**Document section:**
+---+
Senate debates
Tuesday, 12 February 2019
Adjournment
Australian Public Service
7:35 pm
Tim Storer (SA, Independent) Share this | Hansard source
An efficient, professional and well-resourced public service is at the heart of a healthy democracy. Without it, people cannot get the services they expect and deserve, and respect for the political process is likely to decline, as is respect for democracy itself. For these reasons, I believe in the value of a well-functioning and well-resourced public service.
How can we solve the many challenges we face as a nation if we do not have the right people working in the public interest to identify policy solutions and programs to address those challenges? I am particularly concerned about the loss of corporate knowledge and the quality of services to the public associated with outsourcing. Between 2013 and 2017 Public Service staffing was cut by more than 14,000, with the government insisting that the level return to, and not exceed, the level of 2006-07. The irony is that this has not necessarily saved money. Over the same period, spending on external consultants has risen from a shade under $400 million to close to $700 million. Nor has it necessarily improved the quality or delivery of services. For example, there were problems with the 2016 census which undermined public confidence in this essential policy-making tool. The data it contains is critical in the development of the widest range of decisions affecting all Australians, from the provision of roads, schools and hospitals to the priorities for budget planning as the age profile of the Australian population changes. Who can forget the cost to the government's reputation of the robo-debt saga, Centrelink's automated debt recovery scheme, and the stress it caused some benefit recipients when it mismatched their employment and payment records? Public servants skilled and experienced in managing benefits would have identified inconsistencies within the computerised system. Targeted recipients would have suffered less anguish, the costs would have been lower and the government would not have suffered all the bad publicity—grief would have been avoided all around. For similar reasons, and to protect our national security, I am opposed to the privatisation of our visa services.
I will do whatever I can to fight these measures. They are short-sighted and reduce the expertise of the Public Service. They have eroded the quality of service Australians have come to expect and in real terms have done little or nothing to reduce the cost to the taxpayer.
+---+
[Records from a dataset]

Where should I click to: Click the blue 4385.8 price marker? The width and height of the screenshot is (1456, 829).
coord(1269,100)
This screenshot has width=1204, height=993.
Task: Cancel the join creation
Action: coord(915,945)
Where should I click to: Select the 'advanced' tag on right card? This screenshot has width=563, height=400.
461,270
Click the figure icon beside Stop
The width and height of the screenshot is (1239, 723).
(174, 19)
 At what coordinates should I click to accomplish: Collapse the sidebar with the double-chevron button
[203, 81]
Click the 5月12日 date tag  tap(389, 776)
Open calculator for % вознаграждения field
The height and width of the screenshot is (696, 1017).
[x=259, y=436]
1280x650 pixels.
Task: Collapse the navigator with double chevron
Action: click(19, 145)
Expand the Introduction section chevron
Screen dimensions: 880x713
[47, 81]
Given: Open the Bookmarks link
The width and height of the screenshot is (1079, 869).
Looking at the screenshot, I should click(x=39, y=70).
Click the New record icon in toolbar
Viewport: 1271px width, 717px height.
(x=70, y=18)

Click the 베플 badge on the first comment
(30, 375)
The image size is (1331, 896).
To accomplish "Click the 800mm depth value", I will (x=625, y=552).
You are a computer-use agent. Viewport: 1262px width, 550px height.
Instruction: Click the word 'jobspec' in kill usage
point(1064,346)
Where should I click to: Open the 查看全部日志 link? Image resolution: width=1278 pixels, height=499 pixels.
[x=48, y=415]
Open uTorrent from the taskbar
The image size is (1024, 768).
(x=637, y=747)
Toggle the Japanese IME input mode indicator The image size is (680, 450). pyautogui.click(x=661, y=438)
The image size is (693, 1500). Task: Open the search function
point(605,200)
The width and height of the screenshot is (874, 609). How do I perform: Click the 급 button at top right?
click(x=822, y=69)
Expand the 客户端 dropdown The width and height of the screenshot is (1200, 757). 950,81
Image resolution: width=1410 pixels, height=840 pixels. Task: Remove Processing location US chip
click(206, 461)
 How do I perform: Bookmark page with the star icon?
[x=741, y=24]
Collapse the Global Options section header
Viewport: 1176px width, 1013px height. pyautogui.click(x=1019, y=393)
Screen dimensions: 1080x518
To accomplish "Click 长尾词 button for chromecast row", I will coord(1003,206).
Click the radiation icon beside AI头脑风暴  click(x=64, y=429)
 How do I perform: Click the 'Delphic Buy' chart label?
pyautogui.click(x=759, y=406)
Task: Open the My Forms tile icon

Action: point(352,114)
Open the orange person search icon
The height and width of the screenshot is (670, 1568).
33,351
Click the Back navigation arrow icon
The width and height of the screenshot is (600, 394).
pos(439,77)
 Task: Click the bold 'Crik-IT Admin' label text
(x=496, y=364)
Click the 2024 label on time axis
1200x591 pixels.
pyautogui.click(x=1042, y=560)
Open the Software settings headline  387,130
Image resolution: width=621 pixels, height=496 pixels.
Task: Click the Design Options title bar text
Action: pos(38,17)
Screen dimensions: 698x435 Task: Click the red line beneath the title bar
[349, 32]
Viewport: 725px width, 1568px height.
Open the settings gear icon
+---+
**What to work on:** Write out everything from "I will do whatever" down to "to the taxpayer." in the Senate speech on the Australian Public Service, switching "short-sighted" to "misguided".

**The answer:**
I will do whatever I can to fight these measures. They are misguided and reduce the expertise of the Public Service. They have eroded the quality of service Australians have come to expect and in real terms have done little or nothing to reduce the cost to the taxpayer.